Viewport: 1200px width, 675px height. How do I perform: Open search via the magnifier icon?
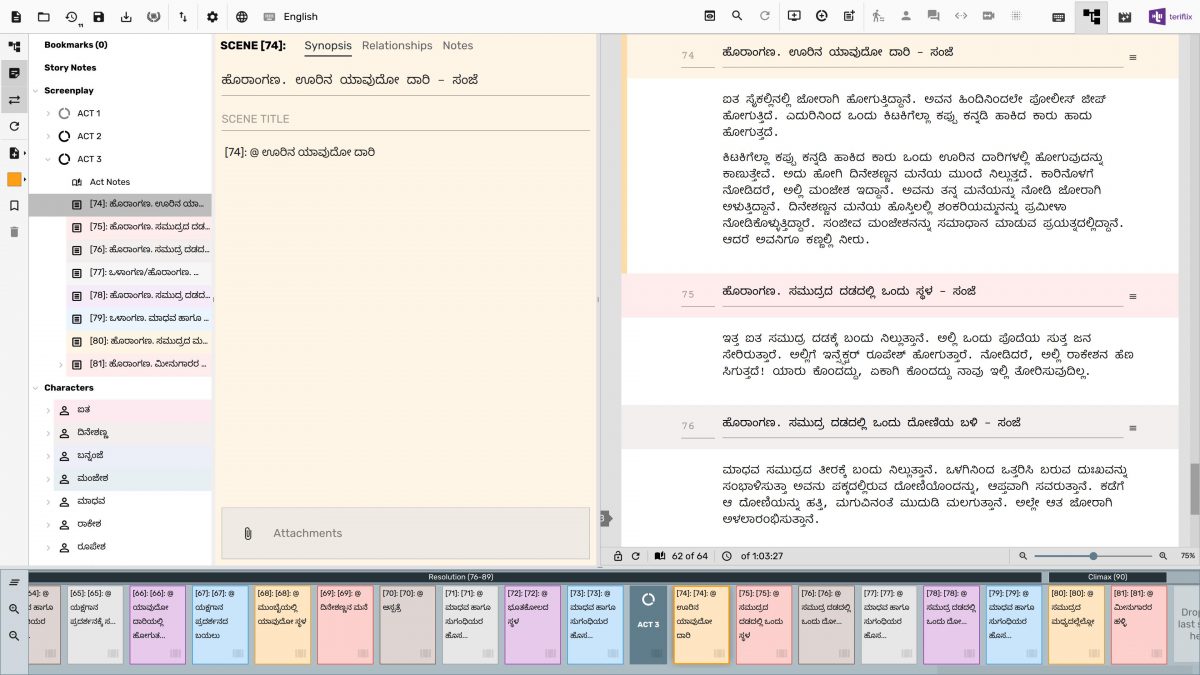pyautogui.click(x=737, y=17)
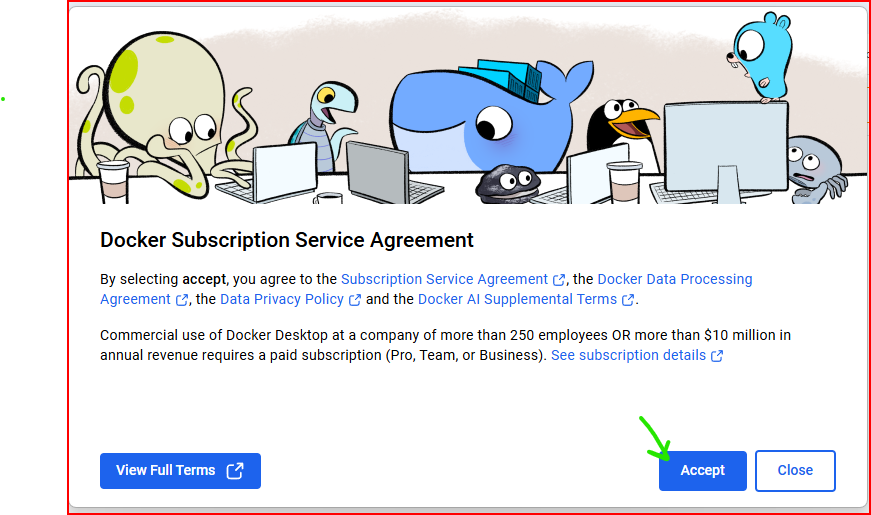Open the Subscription Service Agreement link
Image resolution: width=871 pixels, height=515 pixels.
(444, 279)
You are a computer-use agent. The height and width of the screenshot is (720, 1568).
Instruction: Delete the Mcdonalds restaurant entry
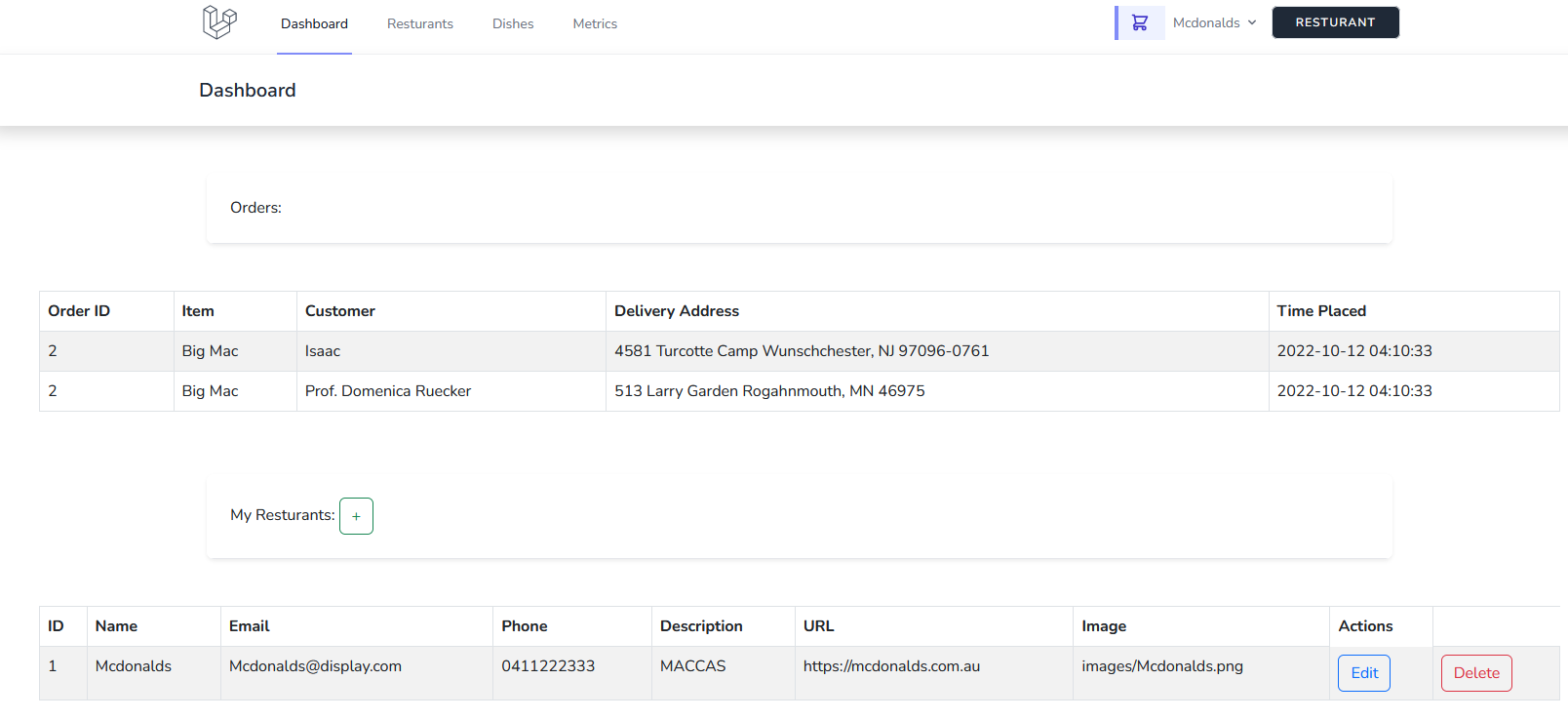[1476, 673]
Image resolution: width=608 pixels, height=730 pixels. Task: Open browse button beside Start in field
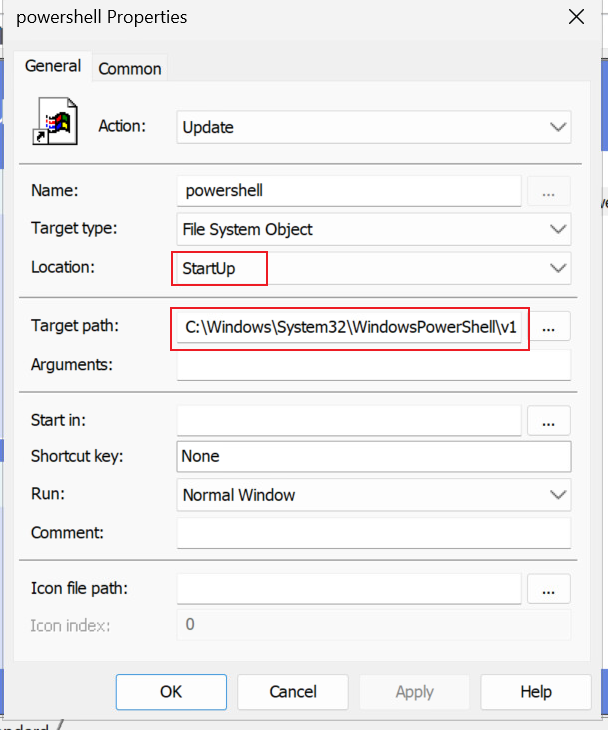click(548, 420)
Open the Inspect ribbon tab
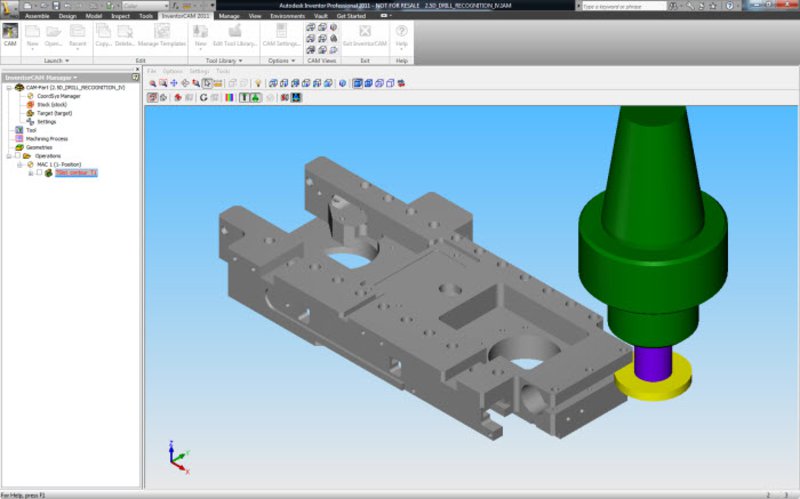 pyautogui.click(x=121, y=16)
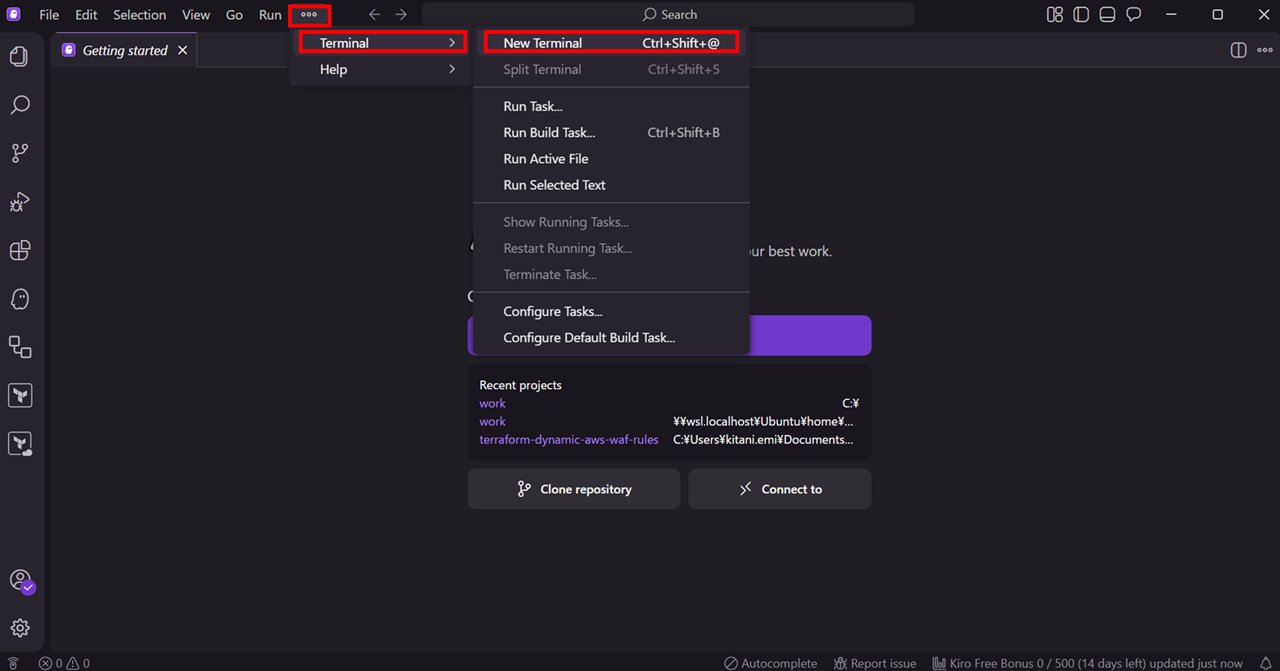Click the notifications bell in the status bar
This screenshot has width=1280, height=671.
pyautogui.click(x=1265, y=663)
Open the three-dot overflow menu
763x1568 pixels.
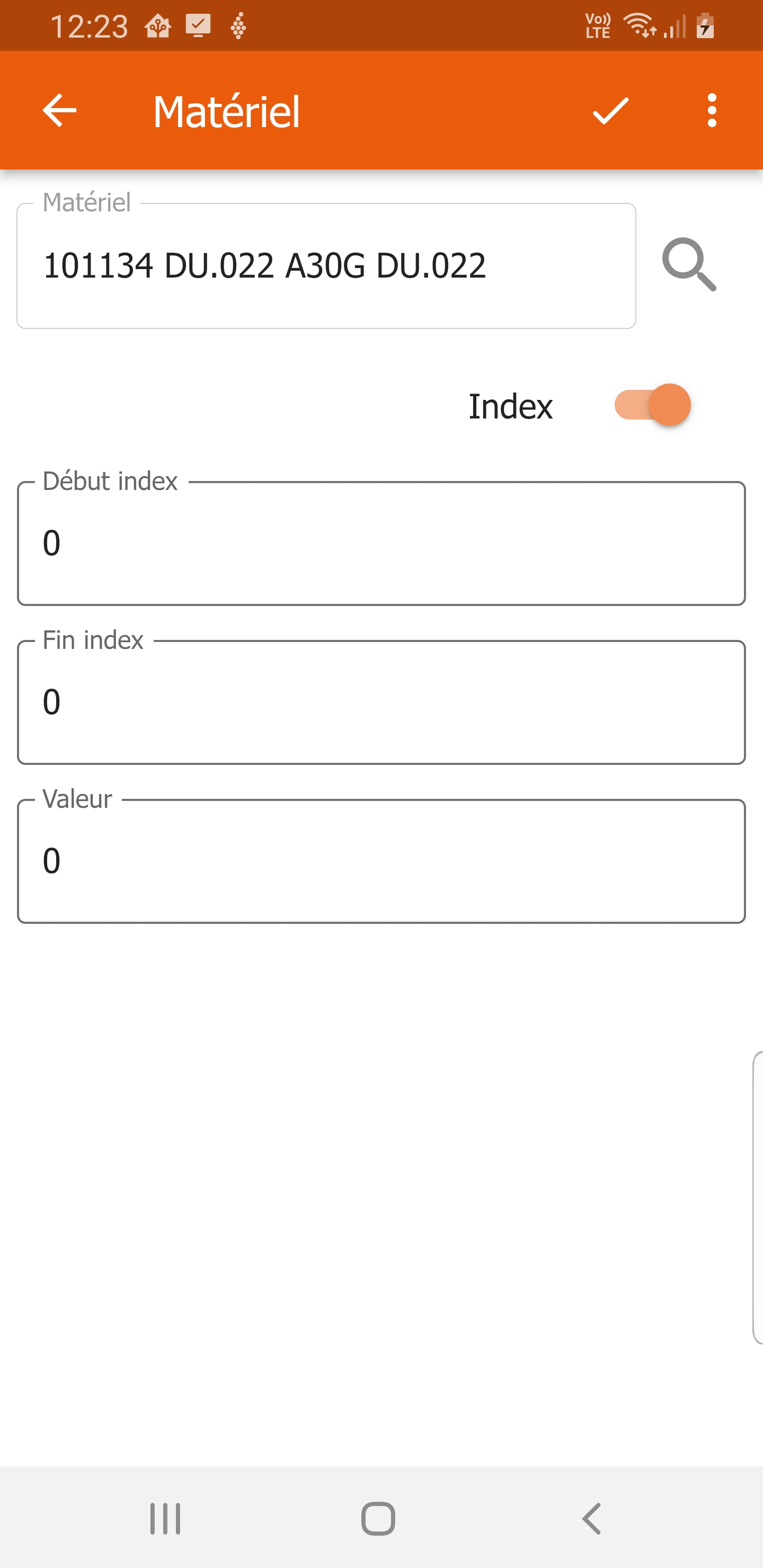(x=711, y=110)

= = = = = = =

Your reply should consist of the data, transcribed exactly, and should hold no pictures.

Viewport: 1200px width, 675px height. How do I perform: Open search via the magnifier icon?
pyautogui.click(x=737, y=17)
Open the Subscription Service Agreement link
Image resolution: width=871 pixels, height=515 pixels.
(444, 279)
You are a computer-use agent. The height and width of the screenshot is (720, 1568).
Instruction: Delete the Mcdonalds restaurant entry
[1476, 673]
Image resolution: width=608 pixels, height=730 pixels. Task: Open browse button beside Start in field
click(548, 420)
Open the Inspect ribbon tab
 pyautogui.click(x=121, y=16)
Click the notifications bell in the status bar
This screenshot has width=1280, height=671.
pyautogui.click(x=1265, y=663)
Open the three-dot overflow menu
763x1568 pixels.
(x=711, y=110)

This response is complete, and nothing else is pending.